See The McCann Files archive:  Gonçalo Amaral - The Interviews (July '08)

Gonçalo Amaral: "Prime ministers are not eternal"
03 May 2009
IOL Portugal Diário
Thanks to Astro for translation


With "some irony" and always defending the theory that Madeleine McCann died on the evening of the 3rd of May 2007, in the apartment in Praia da Luz, where she was spending holidays with her family, Gonçalo Amaral, a former Polícia Judiciária coordinator inspector, states to tvi24.pt that he has doubts whether the appearance of a corpse "would be enough to reopen the case". Despite that, he adds, "prosecutors are not eternal, prime ministers are not eternal either. We live in a democracy and things are going to change".

Two years after Maddie disappeared, the man who led the investigation for six months and ended up being removed from the case, states that, at the moment, "the will that exists is to keep everything silent, without talking much about the subject". Nevertheless, he awaits "someone influent" with the courage to reopen the inquiry. "That person will come and say: 'Let's find out, once and for all, what happened here'," he says, filled with hope.

From the investigation that he led, he draws two lessons. "Political pressure cannot exist within criminal investigations" is the first that he refers. But the second one is so much more personal: "We often say yes, but there's always that one time when we can say no. We can abdicate from our careers and do some good in the search for justice and truth".

"They wanted to fill us with sightings"

Having been removed from the case after controversial statements about his British counterparts, Gonçalo Amaral reaffirms his accusations and goes further: "There was information management done by the English police". "A lot was concealed and they wanted to fill us with sightings", he adds.

He offers two examples. The first denunciation associating suspicious behaviour by one of the members of the group of friends that was on holidays in the Algarve, David Payne, was made on the 16th of May 2007, by a doctor, to the British police. "The information arrived in Portugal in October, after I had already left", he recalls.

But if this information arrived several months later, others were never seen. The former PJ recalls that, with the consent from Portuguese authorities, an appeal was made for tourists to send in photos from the day and the night of Maddie's disappearance. The purpose was "to identify anyone suspicious who might appear looking at the family", he says. But despite "much that arrived at the English police, none of those images ever reached us".

Many diligences left to carry out

When questioned whether he is still investigating the case, Gonçalo Amaral refuses to use the term investigation because "he is dedicated to other things in life". But he admits that he has been "in contact with other people, including retired policemen, both Portuguese and foreign" and that "the entire process is being analysed, in order to understand what was done and what diligences are left to carry out".
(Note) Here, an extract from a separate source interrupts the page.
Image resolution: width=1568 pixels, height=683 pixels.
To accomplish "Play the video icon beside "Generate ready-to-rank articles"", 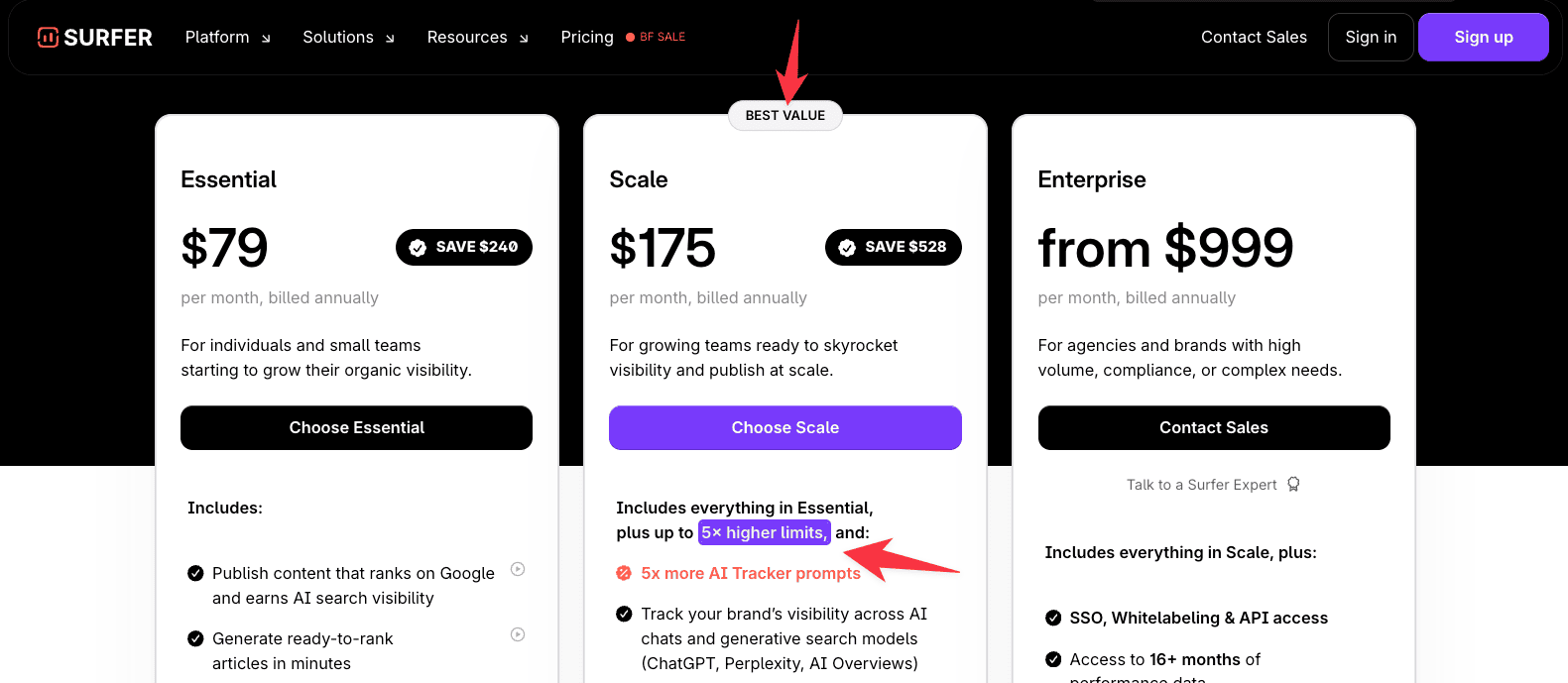I will coord(518,634).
Despite the archiving coming as no surprise, he defends that it was rushed and that "there is much left to clarify". Like, for example, "to find out whether or not David Payne, one of the last persons to see Maddie, was with Kate in the apartment and bathed the children". This name is actually a piece of the puzzle that he considers to be "crucial" to clarify "what really happened that day".

Still, he insists: "What happened is in the process. There are indications that the little girl's death happened in that space. Now, it is necessary to reopen the process to find out about the circumstances and the possible involvement of a third party, and to advance in that direction. That was what we were doing when I was removed".